**Records:**

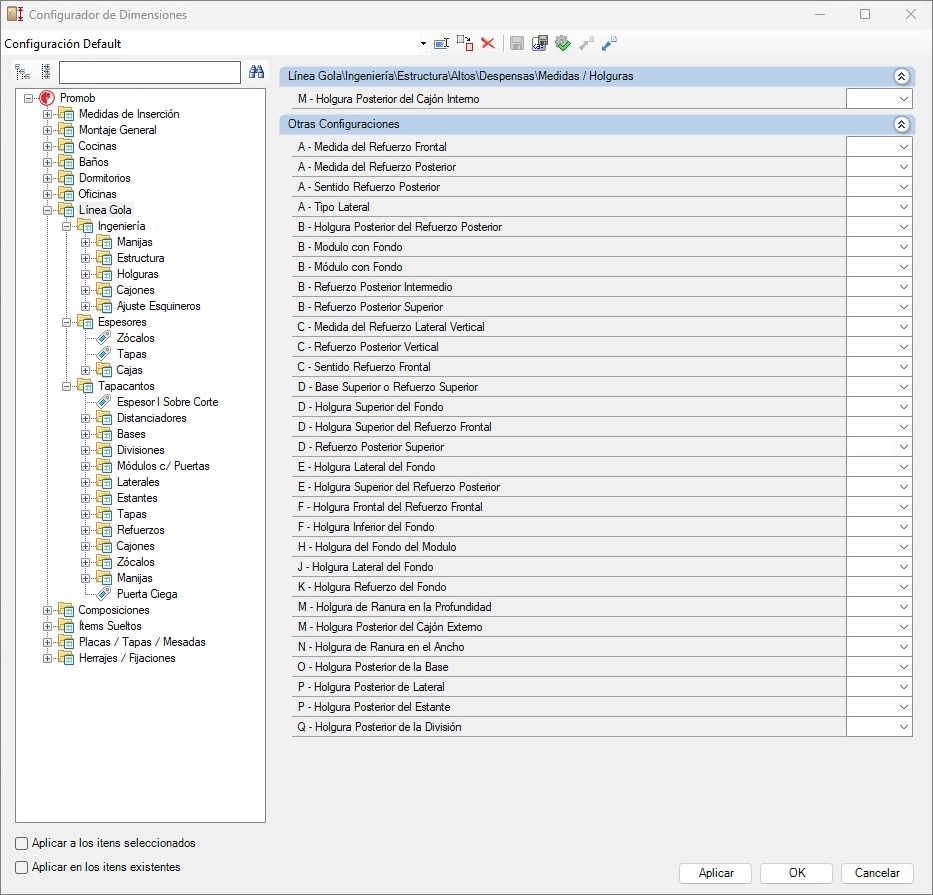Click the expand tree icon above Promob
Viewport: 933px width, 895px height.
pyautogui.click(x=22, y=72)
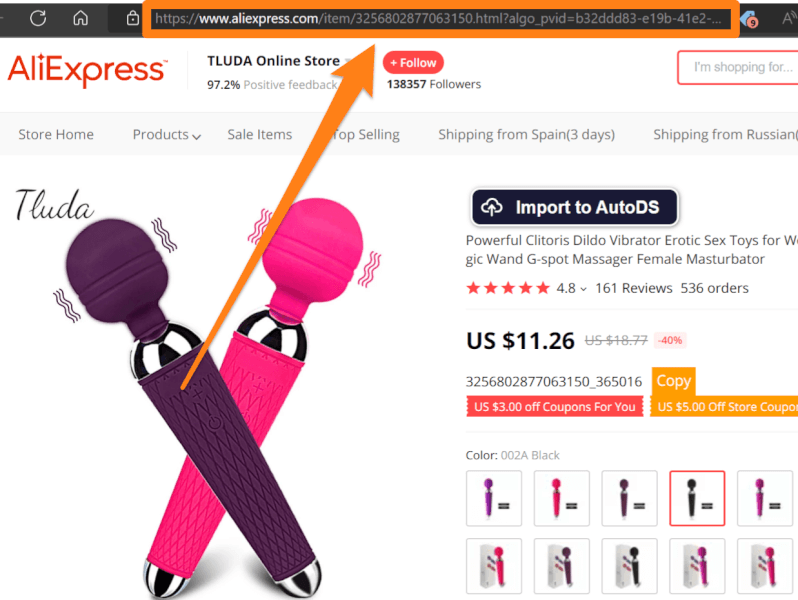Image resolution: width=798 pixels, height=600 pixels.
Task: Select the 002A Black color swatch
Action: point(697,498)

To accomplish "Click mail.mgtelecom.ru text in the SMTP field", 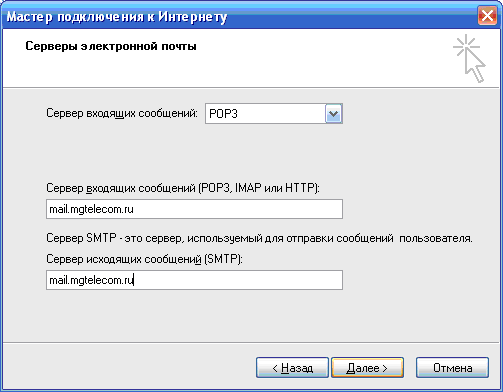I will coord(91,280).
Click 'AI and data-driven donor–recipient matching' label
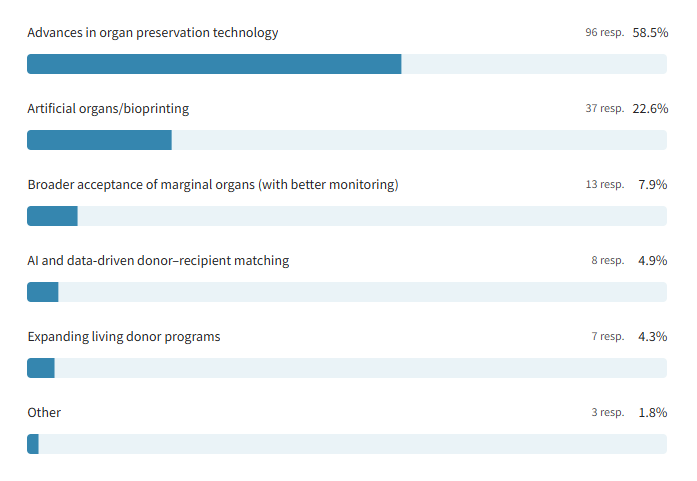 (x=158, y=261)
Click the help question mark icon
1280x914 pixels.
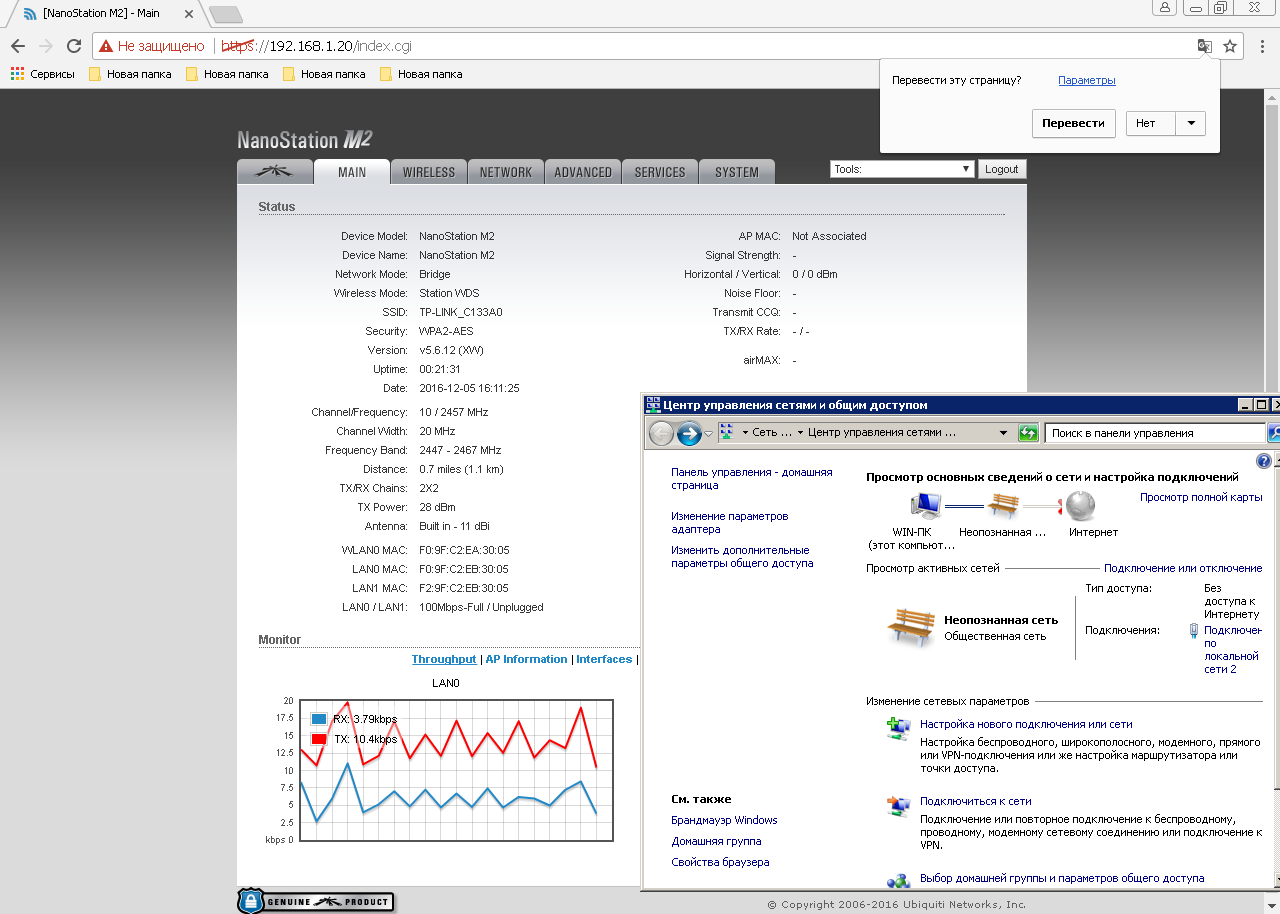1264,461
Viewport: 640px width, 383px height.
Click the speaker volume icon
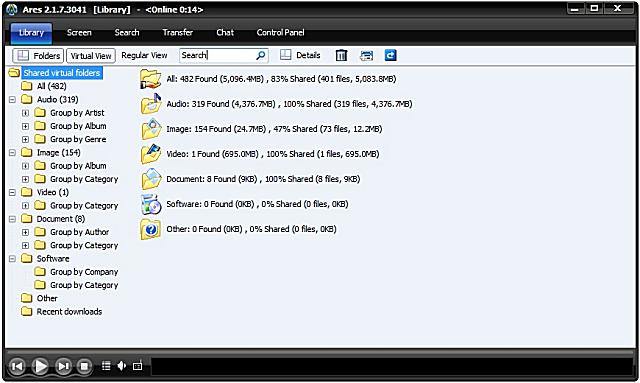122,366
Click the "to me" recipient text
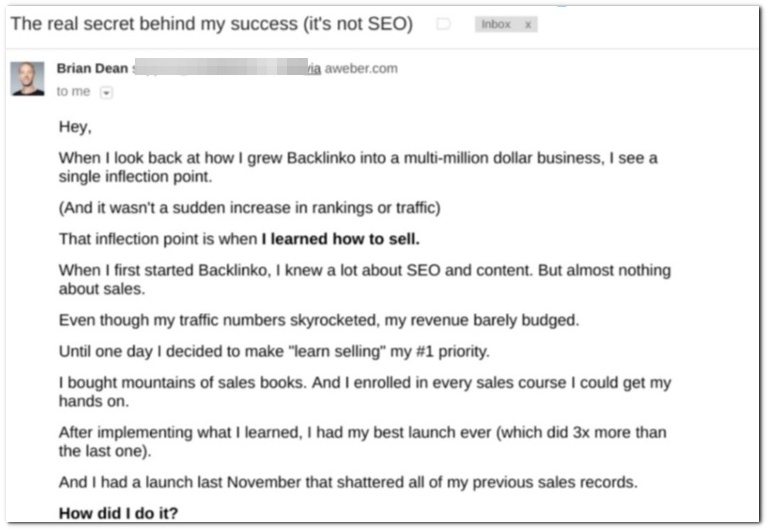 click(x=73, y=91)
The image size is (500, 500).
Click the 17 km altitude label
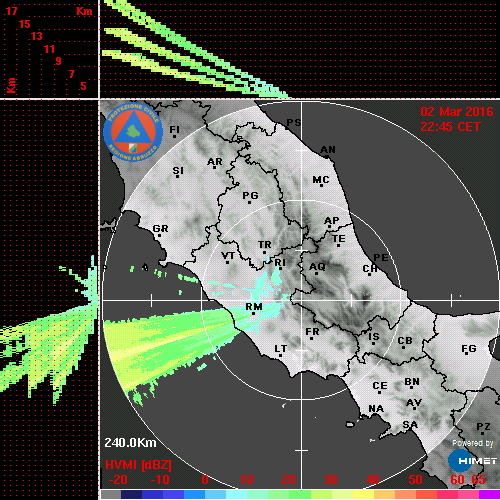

**What is asked:** Render as a JSON list of strings, one string per line, the lines of the listing starting at the line containing "Click the help question mark icon" and ending at the end of the listing. Skip blank lines and leave the pictures out.

**Written response:**
[
  "Click the help question mark icon",
  "1280x914 pixels.",
  "1264,461",
  "Viewport: 640px width, 383px height.",
  "Click the speaker volume icon",
  "122,366",
  "Click the \"to me\" recipient text",
  " click(x=73, y=91)",
  "The image size is (500, 500).",
  "Click the 17 km altitude label"
]